● **TASK DETAILS**
Reproduce the passage of the horror-movie announcement that begins at the words "The movie for" and stops after "what that is).", swapping "wife" for "sister".

● **PAGE EXCERPT**
- - - - - - -

Welcome, my friends, to Belittling Horror Excessively!

Boy, that acronym was one I struggled over for days. I'm still not really happy with it. Anyway, the point is this! Each day of October, I shall watch a horror movie, and review it! I'm gonna let you know a day in advance (except today you get half a day), so you can watch it too, and add your own review or comments! You'll get the idea when the first review goes up much later tonight, as I've got a whole format set up with a lot of different things to cover. I've got a busy day, so I won't even get to watch it until evening. All the movies will be watched on Netflix streaming, so if you have that, I can assure you the movie is available for your viewing.

Now, very few of the movies I watch will actually be Hamumu-Appropriate. That's kind of how it goes with horror. So don't watch anything you're not comfortable with! I'll try to make the reviews fun and interesting regardless of whether you watched the movie. And of course I won't be actually saying inappropriate things.

The movie for October 1st is... Let The Right One In! Go and watch! It's the only one for this month that I've actually seen already, but I wanted my wife to see it, and later on, you'll see another reason why we watched it (you might be able to guess what that is).

One other thing: would you rather know the entire list of movies, or keep it a surprise day by day? Or somewhere in between, like knowing the next 3 movies? I've got quite a few shocks and twists in there, I'd hate to give them away! But I'd also hate for people to not watch along with me if they would when given more time to do so.

- - - - - - -

● **DATA LINES**
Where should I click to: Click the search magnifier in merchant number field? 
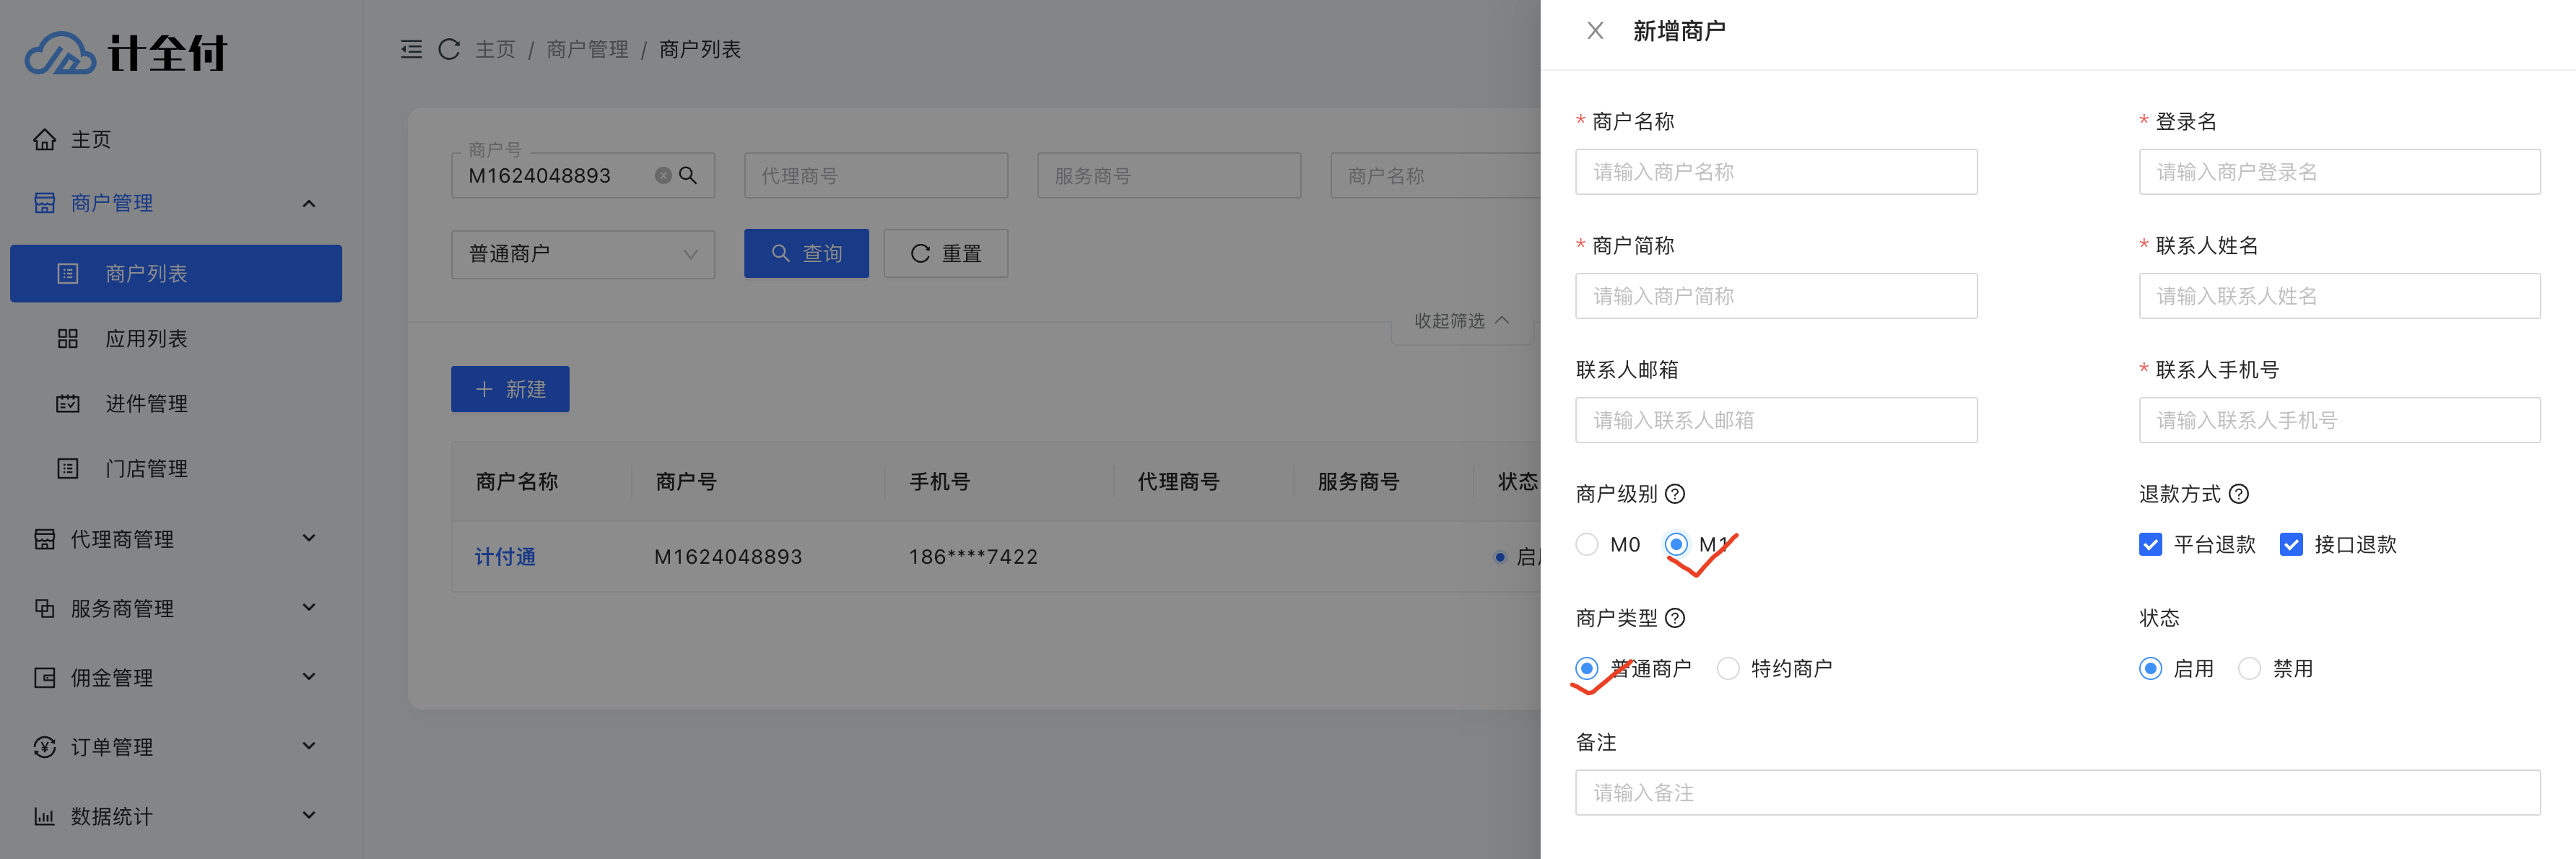[688, 175]
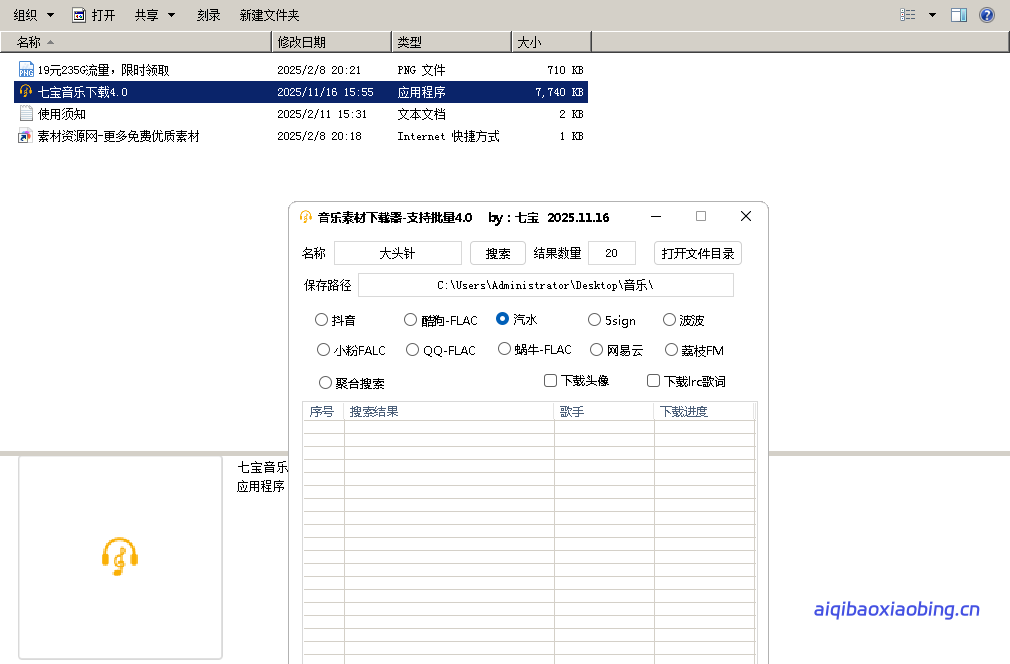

- - - - - - -

● **FINISHED TASK**
The movie for October 1st is... Let The Right One In! Go and watch! It's the only one for this month that I've actually seen already, but I wanted my sister to see it, and later on, you'll see another reason why we watched it (you might be able to guess what that is).